In fact, the US economy probably did need to increase deficit spending on workers and the poor, whose real incomes and access to public services were actually being cut. Instead, the Bush combination of tax cuts for the rich and increased military spending, along with less spending on health, education and other social services, intensifies the already aggressive attacks on labour.

 

INTERNATIONAL RAMIFICATIONS

 

The neoliberal agenda has more international ramifications, in particular in moving away from the developmental states across the less developed world. This has led to increased global inequality as well as greater inequities within countries and slower rates of poverty reduction.

 

In this context, those who argue for more aid to poor countries may be missing the point. Neoliberal policies have destroyed the capacity of many of these countries to achieve anything like the growth rates of even their own past. Rather than aid, a return to some of the strategies associated with developmental states would be far more significant in improving the conditions of the poor in these countries. In fact, foreign aid in itself can act as a constraint on autonomous growth.

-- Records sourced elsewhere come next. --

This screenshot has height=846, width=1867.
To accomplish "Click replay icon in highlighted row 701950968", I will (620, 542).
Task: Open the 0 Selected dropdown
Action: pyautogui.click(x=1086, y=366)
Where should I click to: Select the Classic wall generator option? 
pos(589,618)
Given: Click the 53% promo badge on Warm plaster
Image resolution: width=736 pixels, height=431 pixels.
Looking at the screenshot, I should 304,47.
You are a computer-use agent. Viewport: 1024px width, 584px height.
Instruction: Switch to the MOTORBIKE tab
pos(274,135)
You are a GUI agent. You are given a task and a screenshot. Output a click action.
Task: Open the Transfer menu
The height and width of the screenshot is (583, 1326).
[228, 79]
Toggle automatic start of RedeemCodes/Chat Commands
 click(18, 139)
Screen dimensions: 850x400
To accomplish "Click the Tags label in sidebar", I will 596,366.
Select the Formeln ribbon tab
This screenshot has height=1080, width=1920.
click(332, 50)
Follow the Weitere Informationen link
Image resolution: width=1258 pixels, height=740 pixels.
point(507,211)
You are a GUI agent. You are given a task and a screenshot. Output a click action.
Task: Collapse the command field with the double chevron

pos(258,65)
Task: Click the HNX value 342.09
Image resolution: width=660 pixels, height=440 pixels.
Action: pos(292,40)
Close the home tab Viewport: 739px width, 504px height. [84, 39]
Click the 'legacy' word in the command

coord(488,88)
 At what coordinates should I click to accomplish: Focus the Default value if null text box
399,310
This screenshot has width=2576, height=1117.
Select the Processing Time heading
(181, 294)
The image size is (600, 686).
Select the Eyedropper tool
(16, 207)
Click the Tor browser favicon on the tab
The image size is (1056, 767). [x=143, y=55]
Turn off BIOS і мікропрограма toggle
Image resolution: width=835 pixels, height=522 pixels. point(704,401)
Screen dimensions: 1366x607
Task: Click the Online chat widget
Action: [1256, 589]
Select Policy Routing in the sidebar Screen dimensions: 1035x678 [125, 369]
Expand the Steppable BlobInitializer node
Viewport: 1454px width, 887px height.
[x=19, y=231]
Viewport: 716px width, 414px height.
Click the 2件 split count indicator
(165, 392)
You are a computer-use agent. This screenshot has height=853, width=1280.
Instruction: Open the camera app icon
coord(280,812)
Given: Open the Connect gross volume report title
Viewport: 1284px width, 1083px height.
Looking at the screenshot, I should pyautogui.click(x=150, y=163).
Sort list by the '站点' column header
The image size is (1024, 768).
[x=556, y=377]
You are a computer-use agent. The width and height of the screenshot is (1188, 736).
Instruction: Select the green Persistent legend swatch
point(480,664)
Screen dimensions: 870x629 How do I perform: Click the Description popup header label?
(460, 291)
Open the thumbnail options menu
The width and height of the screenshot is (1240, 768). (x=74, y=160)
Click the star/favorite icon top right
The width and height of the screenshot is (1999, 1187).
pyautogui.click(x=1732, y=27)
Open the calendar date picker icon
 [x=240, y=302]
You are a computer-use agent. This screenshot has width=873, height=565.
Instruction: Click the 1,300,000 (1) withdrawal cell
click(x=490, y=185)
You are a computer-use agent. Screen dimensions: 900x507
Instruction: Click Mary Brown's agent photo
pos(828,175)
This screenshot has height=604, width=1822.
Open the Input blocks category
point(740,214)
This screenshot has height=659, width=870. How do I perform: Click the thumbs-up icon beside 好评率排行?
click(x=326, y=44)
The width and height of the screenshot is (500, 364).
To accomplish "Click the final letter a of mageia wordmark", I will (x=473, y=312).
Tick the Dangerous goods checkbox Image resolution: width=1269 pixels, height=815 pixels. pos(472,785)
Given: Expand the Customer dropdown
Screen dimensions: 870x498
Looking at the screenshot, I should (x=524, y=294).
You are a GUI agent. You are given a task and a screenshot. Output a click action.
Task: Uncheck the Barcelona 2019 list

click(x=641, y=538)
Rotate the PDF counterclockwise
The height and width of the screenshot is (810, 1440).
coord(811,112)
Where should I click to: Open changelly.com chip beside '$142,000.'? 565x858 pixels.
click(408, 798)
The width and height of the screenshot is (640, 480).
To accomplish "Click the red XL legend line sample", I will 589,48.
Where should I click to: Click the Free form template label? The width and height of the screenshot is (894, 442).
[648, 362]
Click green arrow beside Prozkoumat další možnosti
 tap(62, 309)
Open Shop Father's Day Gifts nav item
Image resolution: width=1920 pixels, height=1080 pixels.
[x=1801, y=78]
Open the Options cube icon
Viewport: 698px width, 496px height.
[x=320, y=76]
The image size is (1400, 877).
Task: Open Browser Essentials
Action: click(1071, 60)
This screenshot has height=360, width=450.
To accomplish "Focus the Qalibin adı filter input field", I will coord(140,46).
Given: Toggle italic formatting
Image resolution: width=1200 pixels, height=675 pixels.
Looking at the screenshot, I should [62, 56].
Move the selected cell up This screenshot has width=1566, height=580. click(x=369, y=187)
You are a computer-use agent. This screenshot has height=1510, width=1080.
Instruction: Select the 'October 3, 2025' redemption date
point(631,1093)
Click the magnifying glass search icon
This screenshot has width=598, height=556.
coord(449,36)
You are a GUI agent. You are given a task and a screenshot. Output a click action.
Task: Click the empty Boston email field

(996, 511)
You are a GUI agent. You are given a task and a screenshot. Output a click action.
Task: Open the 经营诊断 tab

The declining conditions of workers and the absence of social protection (which can be most effectively accomplished) has created the recent push for protectionism even among US workers. This is because they face much worse conditions, which they are taught to believe is because of competition from workers in developing countries. But actually, progressive macroeconomic policies along with financial and labour market regulation would be far better for US workers, and would have positive ramifications for workers in the rest of the world as well.

 

Obviously, this would have to be combined with more regulation of financial markets and capital controls. For developing countries, directed credit, control over capital flows, regulating financial markets, regulating trade patterns, infant industry protection – which have all been essential for any economy that has achieved developed status – are still necessary.

 

Pollin’s work exposes the myth that everyone in the US benefited from the boom or can ride through the subsequent collapse. The class nature of economic policies comes out very starkly. It also shows that even workers in the US are affected by the workings of current-day capitalism and its imperialist manifestations. So the real struggle of workers and peasants in India and other developing countries is not against workers and farmers in the US and Europe, but with large corporations and the governments that push their interests against those of everyone else.